Хромая, гридин доковылял до ворот, приоткрыл створку и высунул голову. Уже стемнело, и на улице не было ни души. Вышата затворил ворота и повернулся к Лебеди.
— Телега есть у тебя? — спросил он.
Лебедь удивленно уставилась на гридня, не сразу поняв его вопрос.
— Что? Какая телега? Зачем? Ну есть… За кузней стоит. Но что толку от нее, коня ведь нету.
— Конь — моя забота! — перебил он. — Тащи самый большой мешок, аль сукна кусок побольше! А ледник у вас есть?
— Есть, в подкетье. Да о чем ты все толкуешь? Какое тебе дело?

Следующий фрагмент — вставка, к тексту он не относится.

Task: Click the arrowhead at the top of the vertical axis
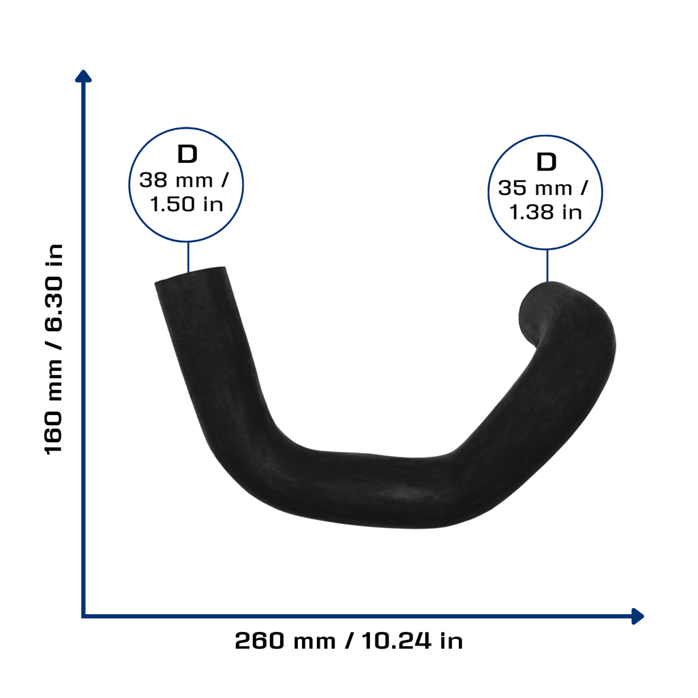(83, 76)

— Будем молиться, чтобы никто с улицы не подглядел и не подслушал. Авось пронесет. А мертвяка на себя беру. Обставлю так, что я его не у тебя, а где-нибудь подальше отсюда прирезал, ну а тебе и рядом не было.
— Брось, дружиный! Негоже над мертвыми глумиться, грех это смертный! — возразила Лебедь.
— Сама же сказала, что житья вам не дадут, ежели люд прознает. О дочке подумай, ей ведь тоже достанется. А грех весь на себя беру. Я один виновный в этом, мне и разгребать.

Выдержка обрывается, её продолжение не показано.